Government isn’t a black box – it’s a black hole

It is ironic that an administration that sets such store by efficiency and private-sector methods should end up resembling Fawlty Towers.

ANY COMPANY simultaneously suffering a succession crisis, a workforce in revolt, customers complaining about service quality and value, failing computer systems and a sex scandal would either be bankrupt or threatened with dismemberment by a private equity fund.

It can’t happen to a government. But that’s about the only consolation Blair and Brown can have as they contemplate their wrecked reputations for competence. It is ironic that an administration that sets such store by efficiency and private-sector methods should end up resembling Fawlty Towers. It is doubly so that with policy differences between the two parties hardly visible, the only terrain of differentiation is execution, or ‘delivery’, as Whitehall calls it: when management is the new politics.

It would be unfair to pre-judge the Tories as managers on their past performance in office. But what is unarguable is that with the exceptions of the Iraq war and John Prescott, all the government’s difficulties stem from faulty, or Fawlty, management at the highest level. While ministers submit every other part of the public sector to audit and inspection, it is their own failure that came back to bite them in last week’s local elections. In management terms, central government is not so much a black box as a black hole.

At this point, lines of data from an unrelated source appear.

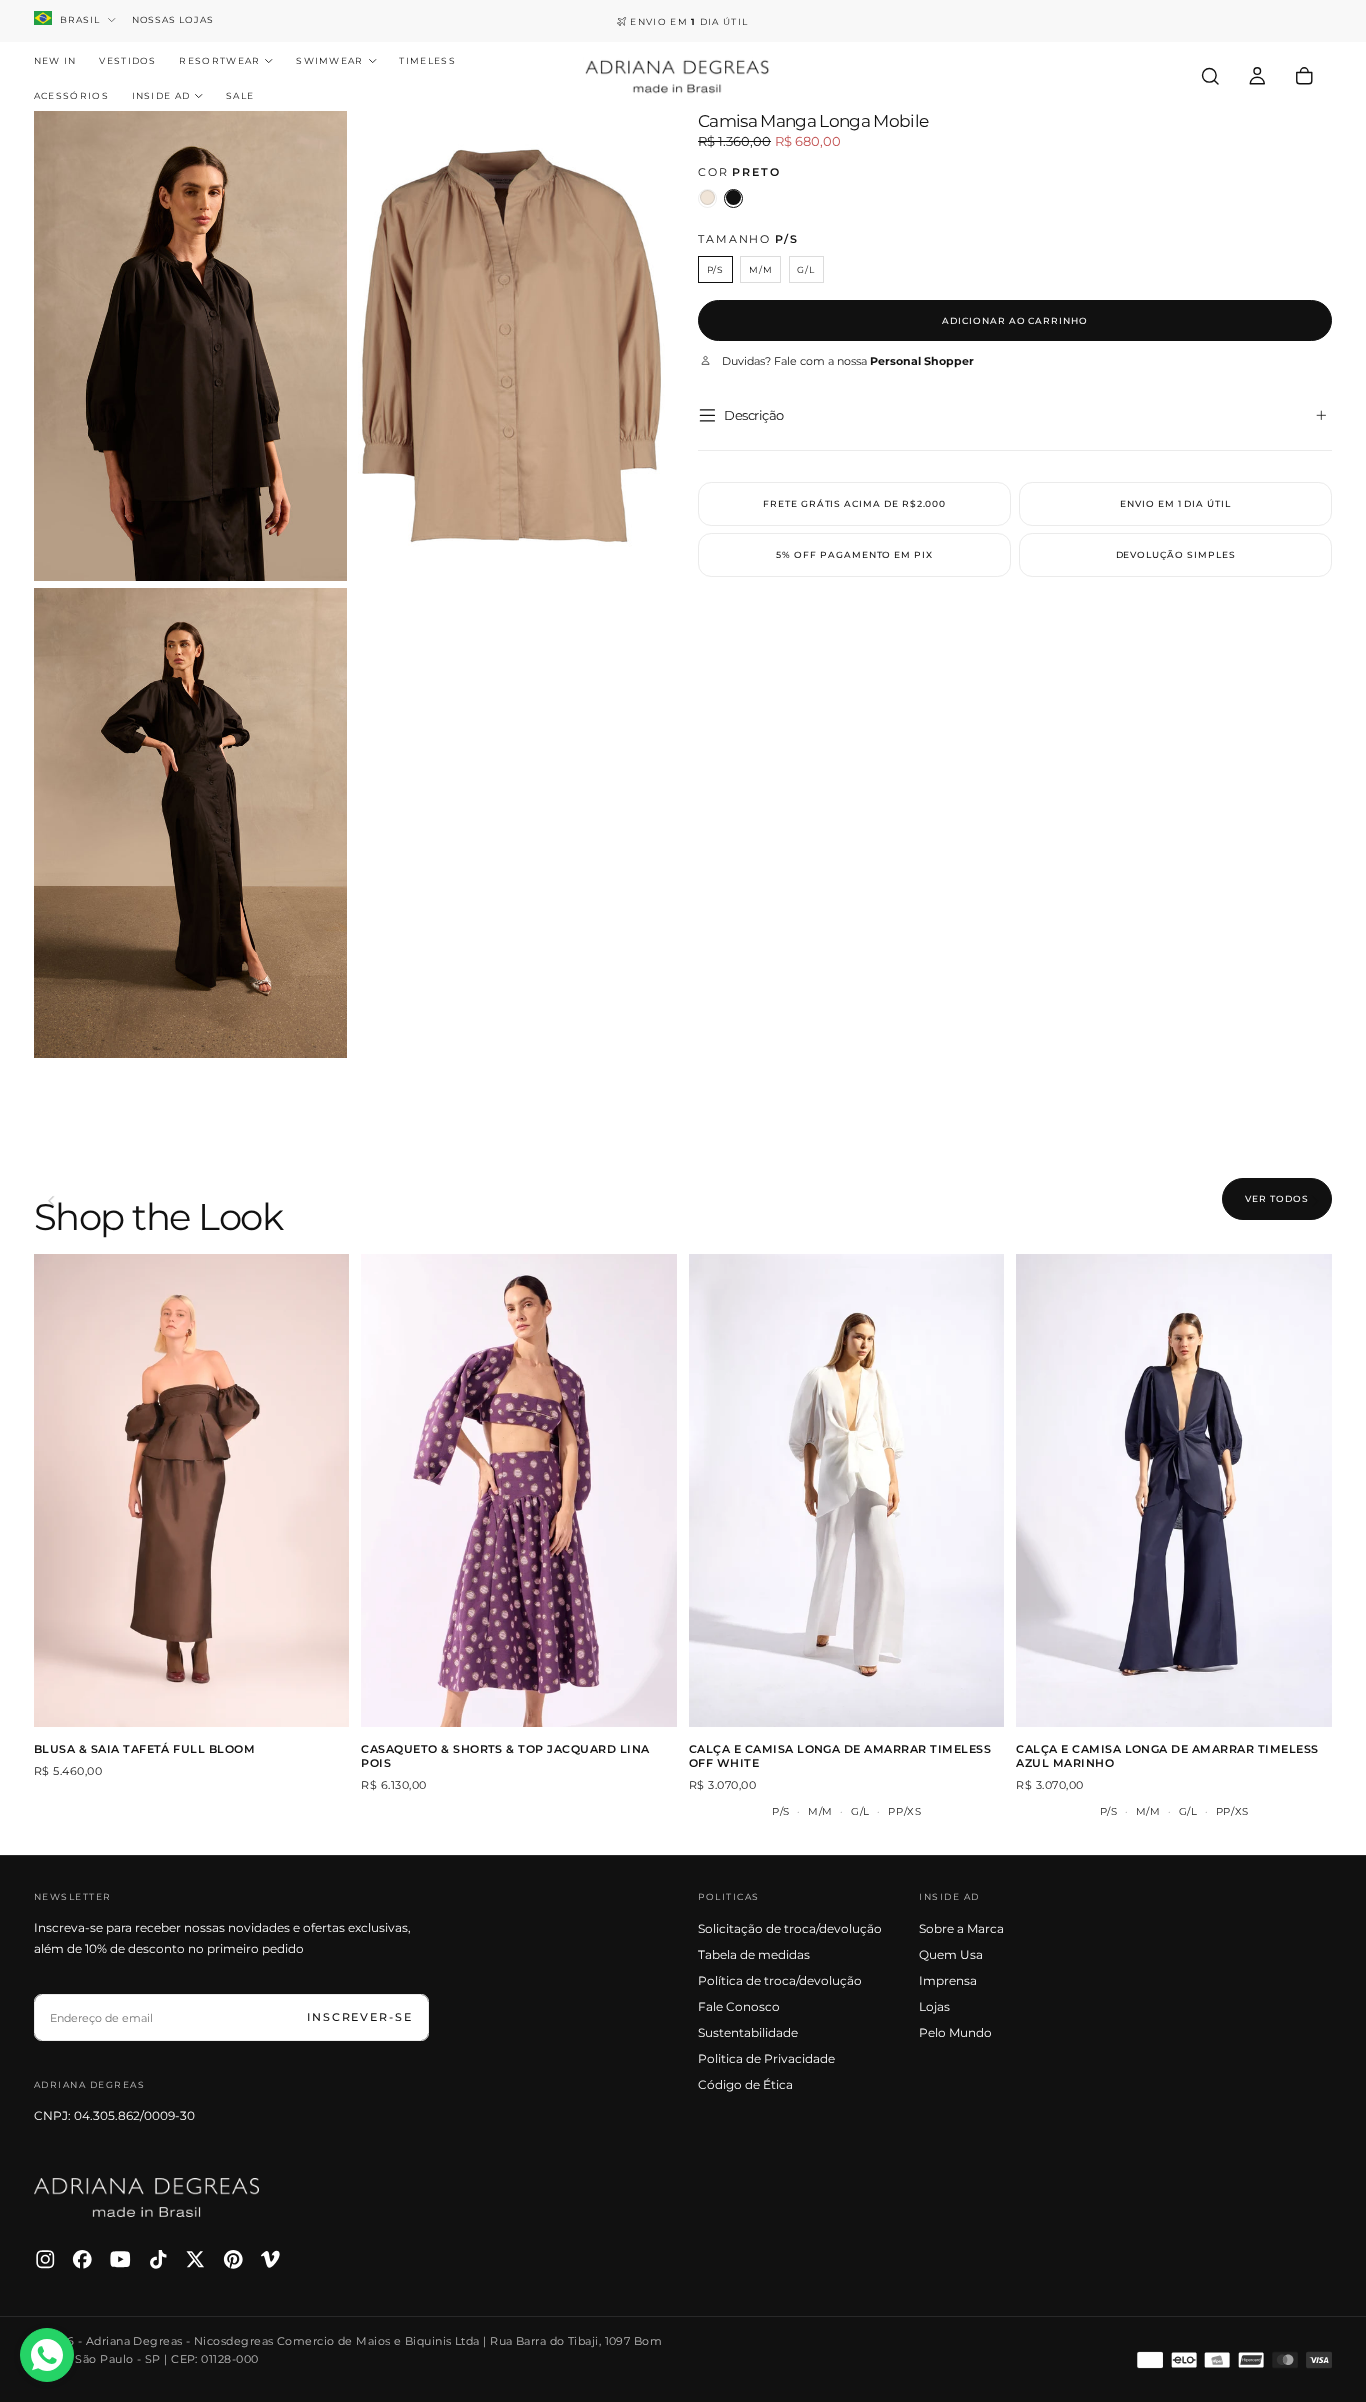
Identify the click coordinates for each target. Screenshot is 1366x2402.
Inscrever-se (360, 2017)
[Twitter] (195, 2259)
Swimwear (330, 60)
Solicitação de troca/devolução (790, 1928)
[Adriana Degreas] (147, 2197)
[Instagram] (45, 2259)
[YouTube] (120, 2259)
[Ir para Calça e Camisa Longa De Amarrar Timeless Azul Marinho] (1174, 1490)
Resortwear (219, 60)
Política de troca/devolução (780, 1980)
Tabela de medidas (754, 1954)
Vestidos (128, 60)
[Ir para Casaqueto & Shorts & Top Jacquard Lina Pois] (519, 1490)
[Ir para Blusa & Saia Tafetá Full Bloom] (192, 1490)
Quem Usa (951, 1954)
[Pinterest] (233, 2259)
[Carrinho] (1304, 76)
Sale (240, 95)
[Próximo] (1327, 1201)
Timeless (427, 60)
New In (55, 60)
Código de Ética (745, 2084)
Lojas (934, 2006)
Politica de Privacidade (766, 2058)
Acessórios (71, 95)
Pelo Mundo (955, 2032)
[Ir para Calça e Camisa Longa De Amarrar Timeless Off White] (847, 1490)
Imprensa (948, 1980)
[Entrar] (1257, 76)
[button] (1210, 76)
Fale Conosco (739, 2006)
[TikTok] (158, 2259)
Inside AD (161, 95)
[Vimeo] (270, 2259)
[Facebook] (82, 2259)
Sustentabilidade (748, 2032)
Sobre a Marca (961, 1928)
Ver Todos (1276, 1198)
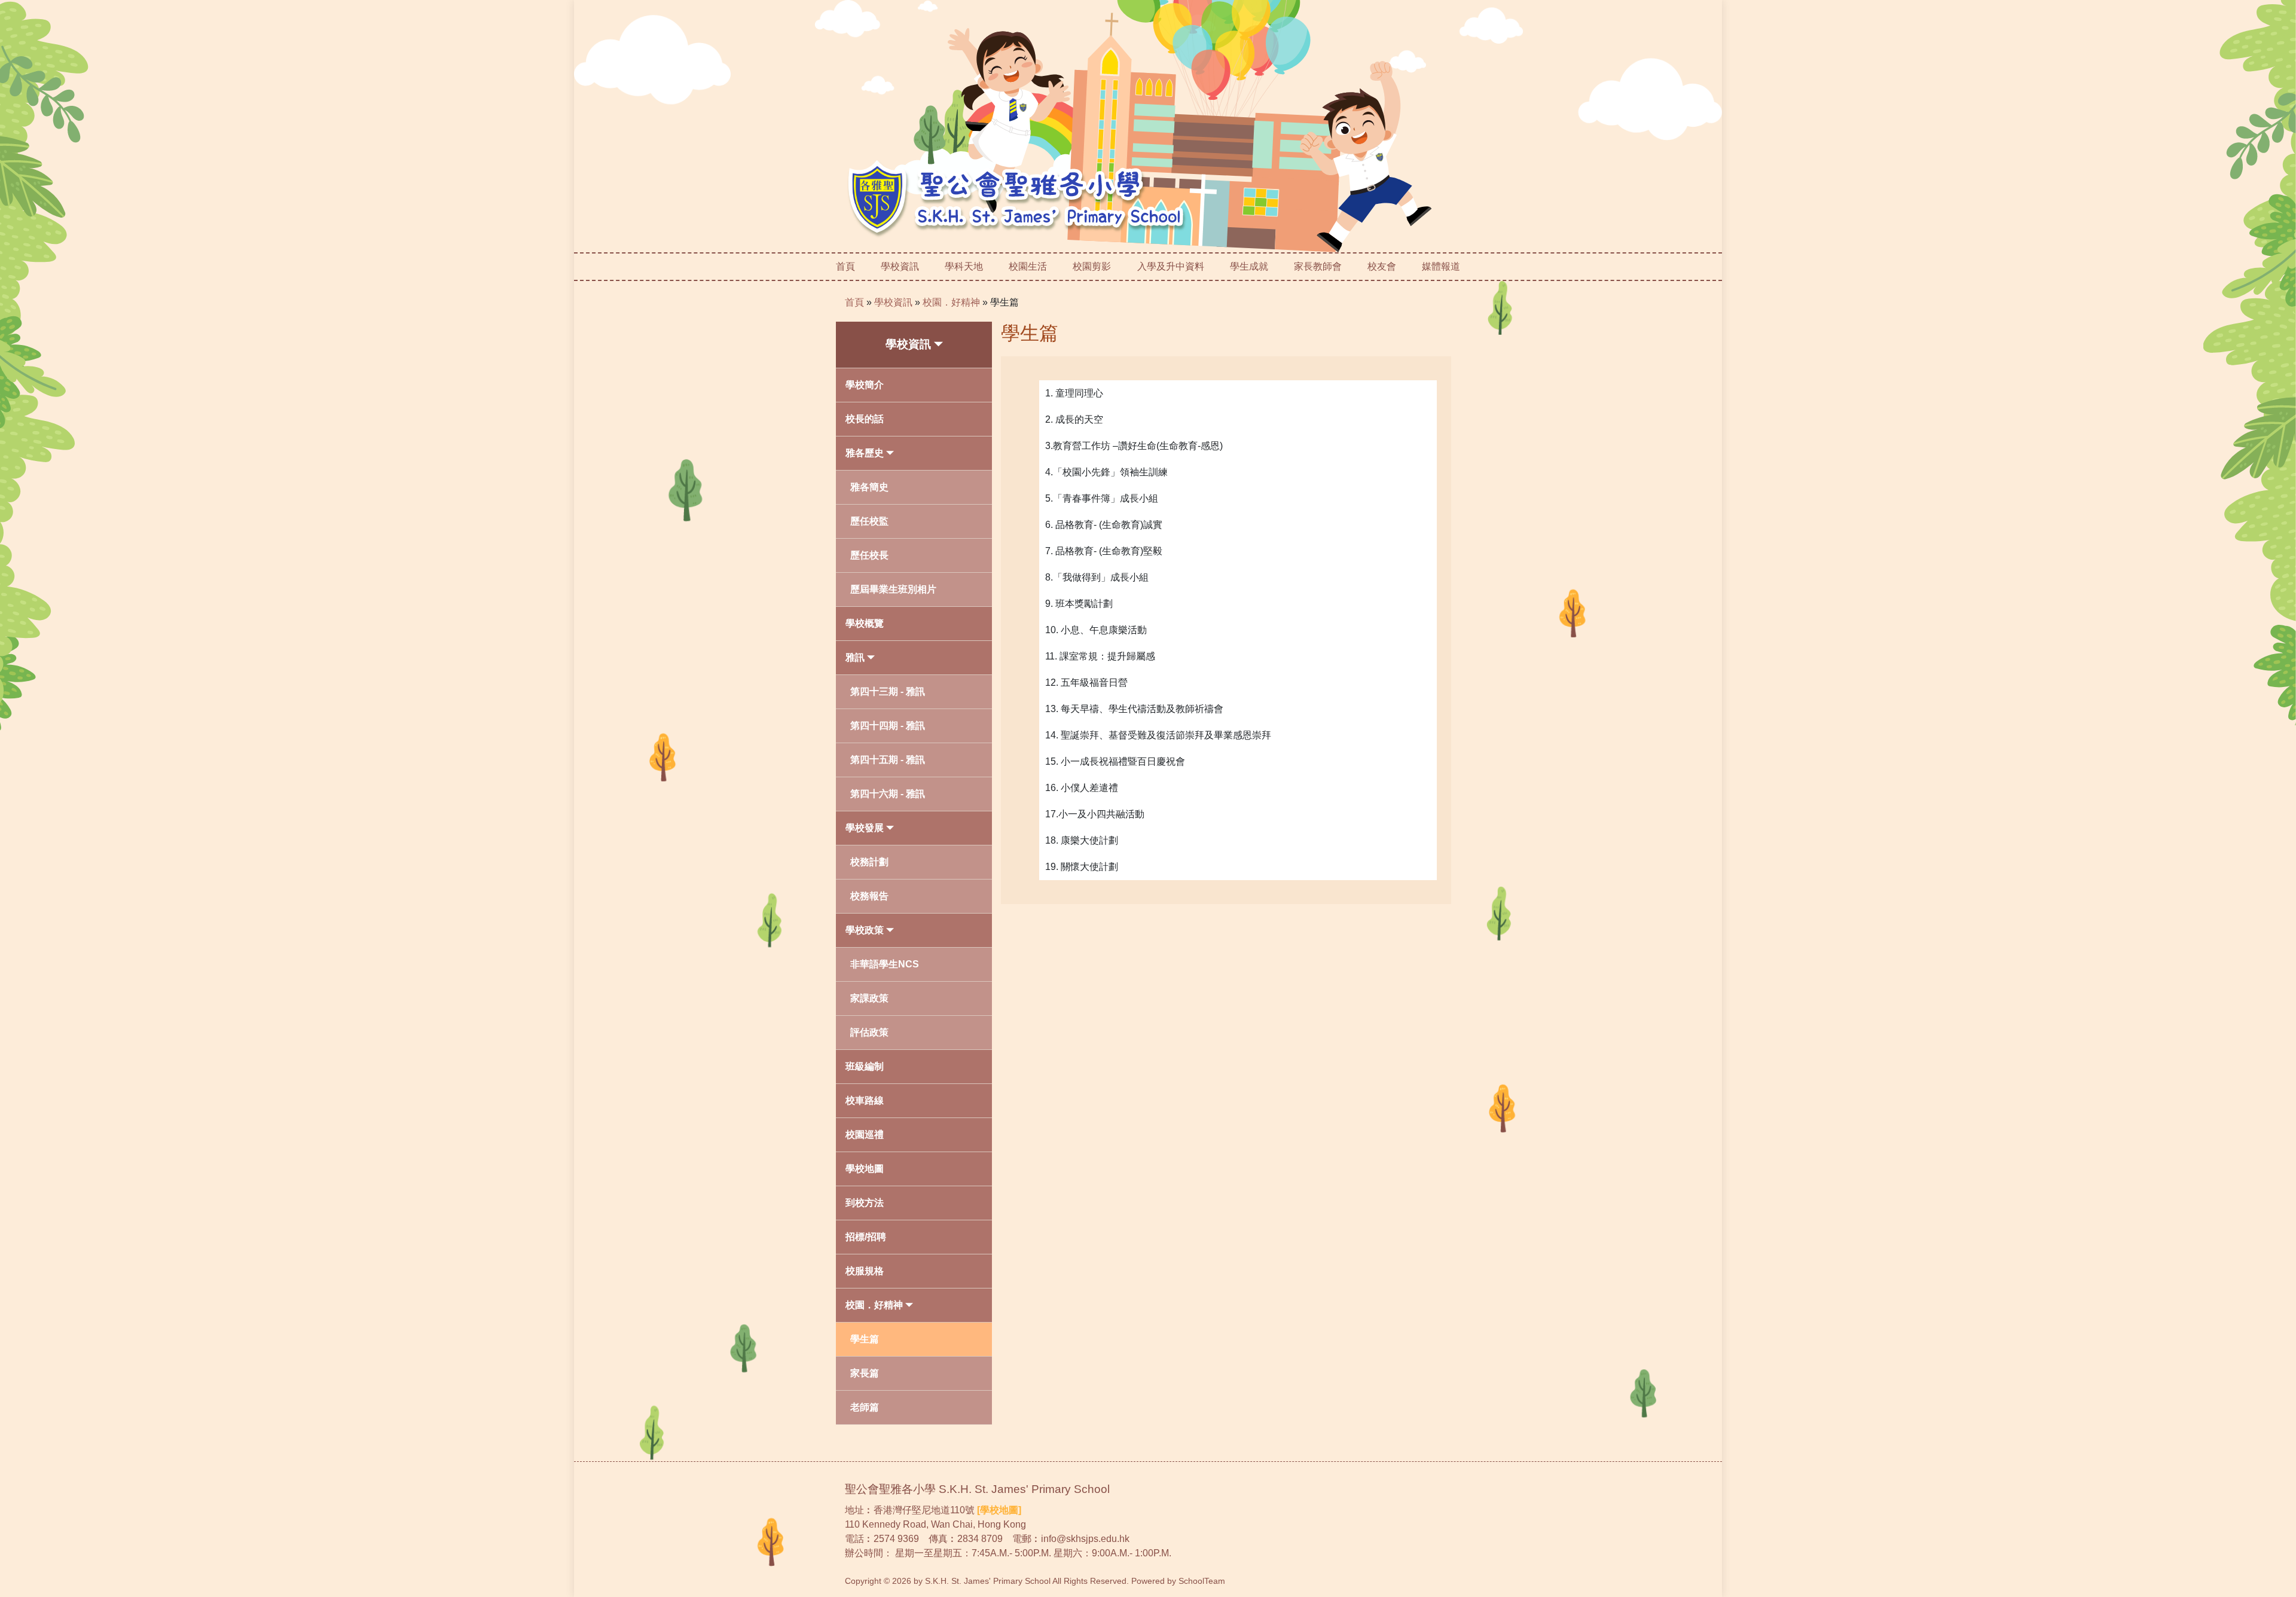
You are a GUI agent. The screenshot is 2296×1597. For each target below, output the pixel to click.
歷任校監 (869, 521)
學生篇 (864, 1339)
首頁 (845, 266)
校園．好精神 (951, 302)
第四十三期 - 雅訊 (887, 691)
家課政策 (869, 998)
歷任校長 (869, 555)
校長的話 (864, 419)
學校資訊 (893, 302)
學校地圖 (864, 1169)
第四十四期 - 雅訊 (887, 725)
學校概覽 (864, 623)
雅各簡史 (869, 487)
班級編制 (864, 1066)
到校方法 (864, 1203)
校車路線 (864, 1100)
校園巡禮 (864, 1134)
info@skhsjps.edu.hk (1085, 1539)
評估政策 (869, 1032)
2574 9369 (896, 1539)
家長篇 (864, 1373)
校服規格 (864, 1271)
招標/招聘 (865, 1237)
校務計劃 (869, 862)
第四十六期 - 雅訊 (887, 794)
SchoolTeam (1201, 1581)
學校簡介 (864, 385)
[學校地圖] (999, 1510)
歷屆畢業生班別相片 (893, 589)
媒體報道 (1441, 266)
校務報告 (869, 896)
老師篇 (864, 1407)
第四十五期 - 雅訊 (887, 760)
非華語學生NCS (884, 964)
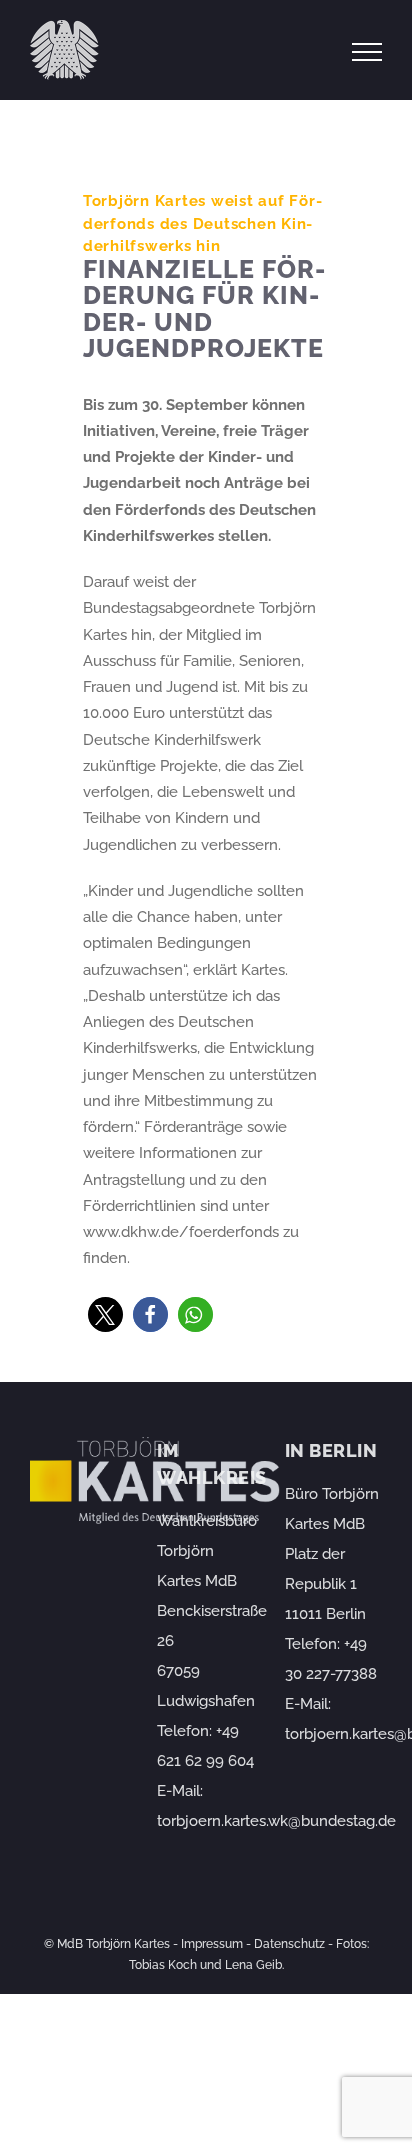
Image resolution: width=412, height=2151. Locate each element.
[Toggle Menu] (367, 52)
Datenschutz (289, 1944)
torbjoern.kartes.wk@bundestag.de (276, 1821)
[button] (105, 1314)
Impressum (212, 1944)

Here are some howlers a management audit of the government might pick out:

* Bungled succession planning The most glaring mistake is entirely self-made. Like all bungled successions, the Blair-Brown stand-off wounds both individuals and the collective, wasting energy and paralysing decision-making. Succession crises are by no means unknown in the private sector, but even the weakest board would have fired one or both of the feuding pair by now.

* Confusing ends and means, and cause and effect This causes ministers to do things the wrong way around. Reform is a result, not a starting point – it’s impossible to know in advance, before establishing real demand and capacity and removing the waste from the system, what resources will be needed for a task. A textbook case of how not to do it is the campaign of the Department of Work and Pensions (DWP) to cut 30,000 jobs to meet arbitrary efficiency targets. The result: strikes, permanently engaged phones at call centres and increasing violence in benefits offices due to deteriorating service. This is reform in reverse: raising costs and worsening service.

* Poor procurement Having outsourced IT and management capability, Whitehall is a sucker for computer and consultancy salesmen. Bad clients get expensive and overdue projects. The total cost of the new NHS computer systems could in one estimate reach pounds 40bn. Minor in comparison, Defra’s new computer system for making farm payments is now five months late if, as is likely, it has not made them by the end of June, the department will face a pounds 20m EU fine.

Having obliged the public sector to install IT-enabled call centres, supposedly to free resources for the front line but actually doing nothing of the kind, ministers are perpetrating the same mistake on a much larger scale by bullying councils, police forces and even research councils to set up vast IT factories to handle routine administrative functions. These units will cut little cost and make waste harder to remove since it is now hidden in computers.

* Overestimating the gains and underestimating the cost of change projects The travails of the DWP is one example. So is the near meltdown of the NHS, which has been reformed so often (in fact subjected to every known form of mismanagement) that it no longer knows its arse from its elbow. More than anything, the howling down of Patricia Hewitt by NHS nurses is a symptom of change fatigue. Meanwhile, HM Revenue and Customs is so busy restructuring that it is unable to prevent VAT fraudsters making off with up to pounds 7bn this financial year, the equivalent of 2p on income tax.

* Failure to take a joined-up view The Treasury pensions catastrophe – Labour’s worst failure – is the most glaring example. At the ‘seriously dysfunctional’ Home Office – an extraordinary admission from a government that has run it since 1997 – the inability to get prison and immigration services to talk to each other is indeed a comprehensive systems failure problems in the probation service and the courts are nearly as bad. Managing by target aggravates the fragmentation. For example, some suspect that the Home Office’s carelessness with criminal deportees can be traced back to Tony Blair’s airy promise to waft away half of all asylum seekers in 2004. Simply releasing foreign criminals at the end of their sentence is one convenient way of reducing the numbers.

The late JK Galbraith once remarked that left-wing governments’ penchant for intervening meant that they needed to be better at management than right-wing ones. The truth is that practically the only areas the government has got half right – the economy and the railways – are the ones it has removed itself from. Everywhere else, ignoring Galbraith and its own heritage, Labour has marched management backwards. Meet the new boss, same as the old boss.